ALGÉRIE
20/09/2019 12h:37 CET

31e vendredi: plusieurs interpellations à Alger, début de la manifestation

Les Algériens s’apprêtent à vivre un 31e vendredi de manifestations contre le pouvoir en place et ses élections présidentielles. Aujourd’hui, 20 septembre, un dispositif sécuritaire tout aussi important que les précédentes semaines encercle la capitale. Des dizaines d’arrestations ont été opérées. Quelques centaines de manifestants ont déjà donné le coup d’envoi. Le même mot d’ordre: “pas d’élections avec la bande”.

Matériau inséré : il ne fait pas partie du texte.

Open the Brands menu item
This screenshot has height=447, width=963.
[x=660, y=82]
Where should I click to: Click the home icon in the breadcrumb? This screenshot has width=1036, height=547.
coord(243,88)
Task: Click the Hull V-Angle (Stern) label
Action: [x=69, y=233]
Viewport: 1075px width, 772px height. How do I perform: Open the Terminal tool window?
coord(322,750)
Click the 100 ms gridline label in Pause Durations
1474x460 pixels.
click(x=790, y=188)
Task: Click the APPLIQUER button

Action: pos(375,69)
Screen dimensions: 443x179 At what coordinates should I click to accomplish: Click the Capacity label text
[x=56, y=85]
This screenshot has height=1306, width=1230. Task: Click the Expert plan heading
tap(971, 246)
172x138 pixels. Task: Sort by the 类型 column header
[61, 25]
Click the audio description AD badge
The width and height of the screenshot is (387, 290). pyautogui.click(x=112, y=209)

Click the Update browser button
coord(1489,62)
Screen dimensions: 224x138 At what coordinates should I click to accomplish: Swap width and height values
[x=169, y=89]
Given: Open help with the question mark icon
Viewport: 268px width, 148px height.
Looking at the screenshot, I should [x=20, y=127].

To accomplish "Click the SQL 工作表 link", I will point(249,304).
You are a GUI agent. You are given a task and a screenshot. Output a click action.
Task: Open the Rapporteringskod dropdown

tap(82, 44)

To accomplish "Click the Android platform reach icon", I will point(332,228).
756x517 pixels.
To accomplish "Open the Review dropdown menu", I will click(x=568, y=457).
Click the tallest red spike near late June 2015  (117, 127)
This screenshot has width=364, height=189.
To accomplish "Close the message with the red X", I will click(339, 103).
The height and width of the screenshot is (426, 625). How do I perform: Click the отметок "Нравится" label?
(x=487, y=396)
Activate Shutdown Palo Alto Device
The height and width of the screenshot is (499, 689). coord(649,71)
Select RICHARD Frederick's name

Comme ordonné par le chef d’Etat-major, les accès à la capitale ont été fermés. De nouveaux barrages de la Gendarmerie ont été installés, selon les témoignages de conducteurs sur Info Trafic Algérie. Hier, un barrage filtrant à Reghaia été installé, à quelques kilomètres de celui de Dar El Beida (Cosider). A l’ouest, un barrage à Boufarik a renforcé celui de Baba Ali.

 

- via Getty Images
A picture taken on September 20, 2019 shows police vehicles blocking one of the main roads leading to the Algerian capital Algiers. - Algeria's military has ordered police to block protesters from outside the capital entering Algiers, the army chief said on September 18, taking a tougher line after months of mass anti-regime rallies and ahead of December elections to fill a presidential vacuum. (Photo by - / AFP) (Photo credit should read -/AFP/Getty Images)

Plusieurs bus provenant des wilayas adjacentes ont été arrêtés. Des passagers ont été obligés de descendre afin d’être fouillés. D’autres ont été sommés de monter leurs papiers d’identités. 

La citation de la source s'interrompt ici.